Exhibit 10.9
AMENDMENT NO. 1
This Amendment No. 1 dated as of December 14, 2004 (the "Agreement") is among Stone Energy Corporation, a Delaware corporation ("Borrower"), the banks party to the Credit Agreement described below ("Banks") and Bank of America, N.A., as Administrative Agent for the Banks ("Administrative Agent").
INTRODUCTION
A. Borrower, Administrative Agent, and the Banks are parties to the Credit Agreement dated as of April 30, 2004 (the “Credit Agreement”).
B. Borrower has requested that the Banks (i) amend the Credit Agreement to permit the issuance of up to $200,000,000 of unsecured senior subordinated notes (the “High-Yield Notes”) and (ii) redetermine the Borrowing Base in connection with its acquisition of certain Oil and Gas Properties and its issuance of the High-Yield Notes.
THEREFORE, Borrower, Administrative Agent and the Banks hereby agree as follows:
Section 1. Definitions; References.

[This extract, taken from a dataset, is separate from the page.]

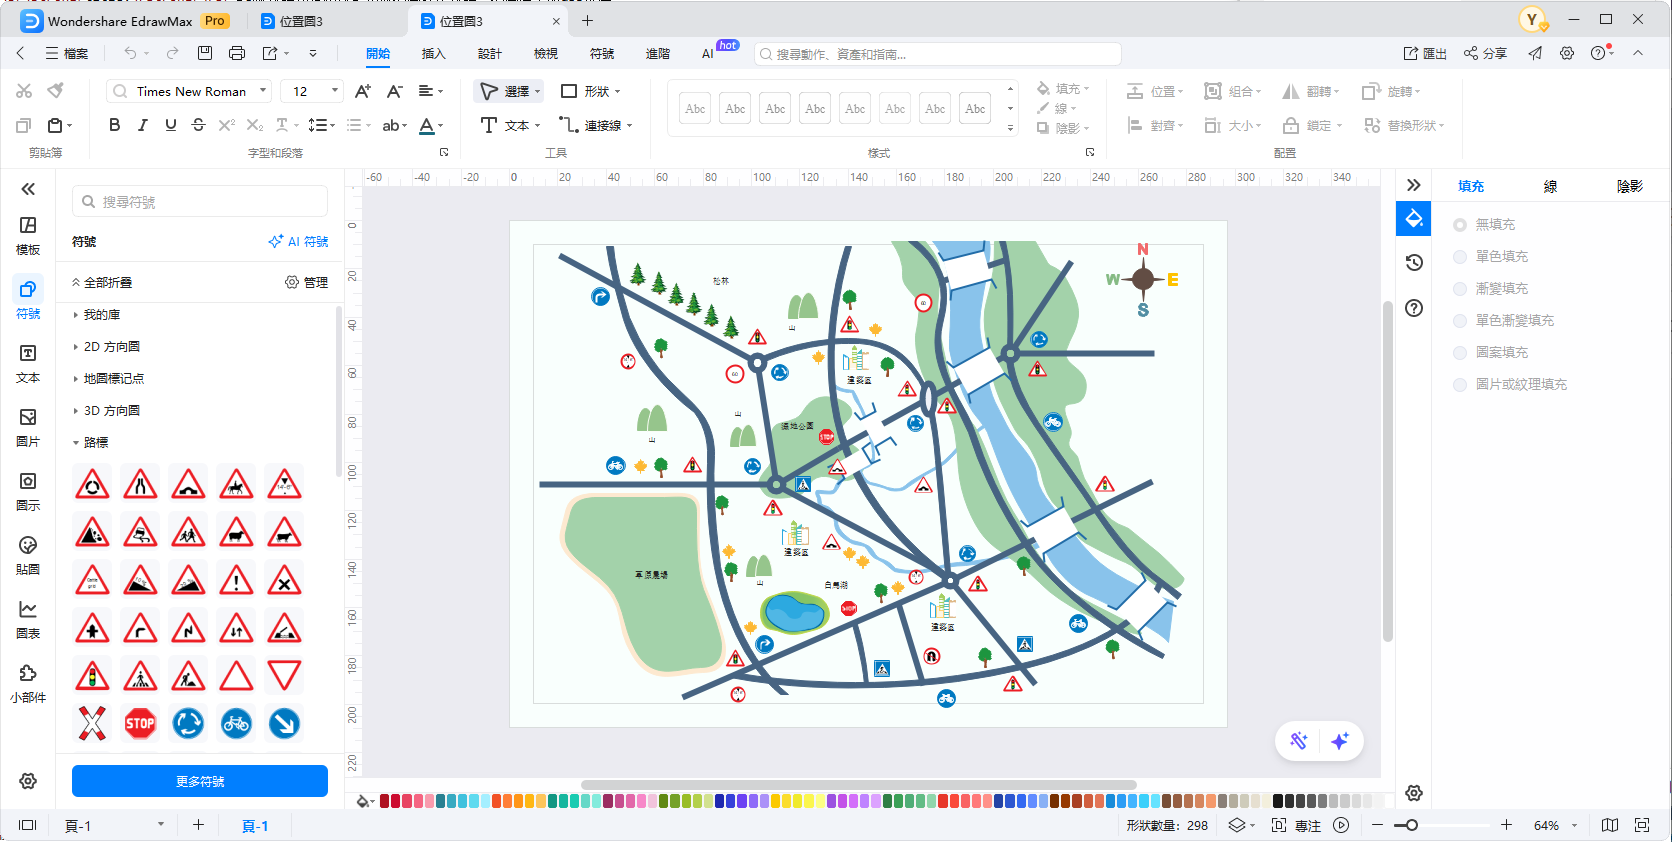Switch to the 插入 ribbon tab

433,53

Unless otherwise defined in this Agreement, each term used in this Agreement which is defined in the Credit Agreement has the meaning assigned to such term in the Credit Agreement.
Section 2.Borrowing Base Redetermination. In accordance with Section 2.2 of the Credit Agreement, the Banks hereby redetermine the Borrowing Base under the Credit Agreement to be $400,000,000, effective upon the issuance of the High-Yield Notes.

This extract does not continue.